Yesterday at the Union Square farmer's market we passed a lady dressed as a giant piece of bacon, interviewing a man at a table advertising psychic consultation/life coaching services, being filmed by a large television crew. It did not occur to us to find anything about this scenario out of the ordinary until a few moments later, when we overheard a couple of tourists discussing it in hushed tones of awe. We are pretty sure this unstudied nonchalance means we are as officially New York as a grass-fed West Coast hippie can get, Author-friends! We've come a long way from the day we walked six blocks to eat our lunch in Madison Square Garden because we thought it was a park. Mmm hmm.

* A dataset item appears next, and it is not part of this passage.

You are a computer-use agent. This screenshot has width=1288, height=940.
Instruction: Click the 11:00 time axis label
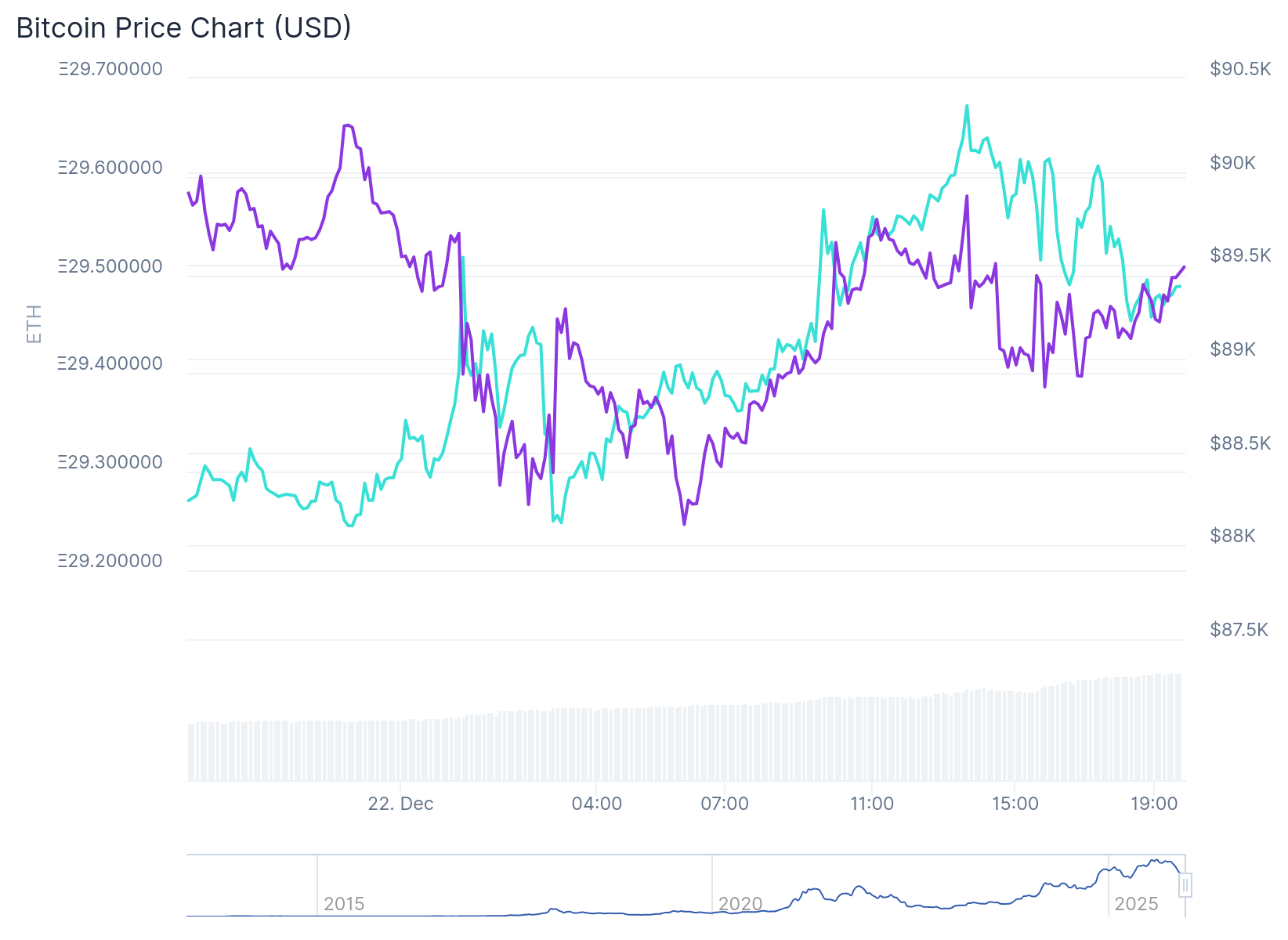coord(872,804)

Okee, here you are. Book four, and our LIVER. This is HARD. We aren't even LOOKING at NON-FICTION. Maybe that will be another whole week.
Today's theme song: Nirvana, "Smells Like Teen Spirit" (IS TOO a protest song. Shut up.)
No. 4: Francesca Lia Block, Dangerous Angels
We have now reverted to shameless cheating, because Dangerous Angels is in fact an anthology of five books ( Weetzie Bat, Witch Baby, Cherokee Bat and the Goat Guys, Missing Angel Juan, and Baby Be-Bop ). But they are all short. And related. Kind of like chapters, yes? Fine, if we must choose: Block's first novel, the pop-punk anthem Weetzie Bat , the book that defined an entire generation of Sassy -raised zine-trading combat-boot-and-prom-dress-to-school-wearing young (mostly) ladies. Francesca Lia Block's writing is sheer magic, a jewelry box packed to bursting with rhinestone tiaras and crazy old lady brooches and feathers and Christmas lights. Nobody since has ever put sentences together quite like her, though plenty of people have tried, and we would argue that Francesca Lia Block is as important (and as underappreciated) as the legendary S.E. Hinton in creating the possibility of an entire genre of literature for smart, restless, alienated teenagers and the smart, restless, alienated adults they'd turn out to be. It's easy to underestimate Weetzie Bat ; but under the sheer delight of her loopy and brilliantly imaginative Shangri-L.A. is a fiercely strong message of hope and love, and a transcendent mythology that returns always to the necessity of family and friends in dark times. Weetzie Bat was our first signal, as a young person, that there were in fact other people in the wide universe who thought like us, and we reread our first copy until its covers fell off; a few years later, we had the inestimable pleasure of introducing FLB at the bookstore we worked at back in the day (her reading fell, coincidentally, on our nineteenth birthday, and our copy of Dangerous Angels is inscribed Happy Birthday! Love, Francesca). She was every bit as delightful and charming and tiny and gorgeous and sparkly as her perfect, perfect novels. Weetzie Bat and its sequels are each their own little rapturous clouds of delight, striking and funny and wildly original and ferocious: dangerous angels indeed.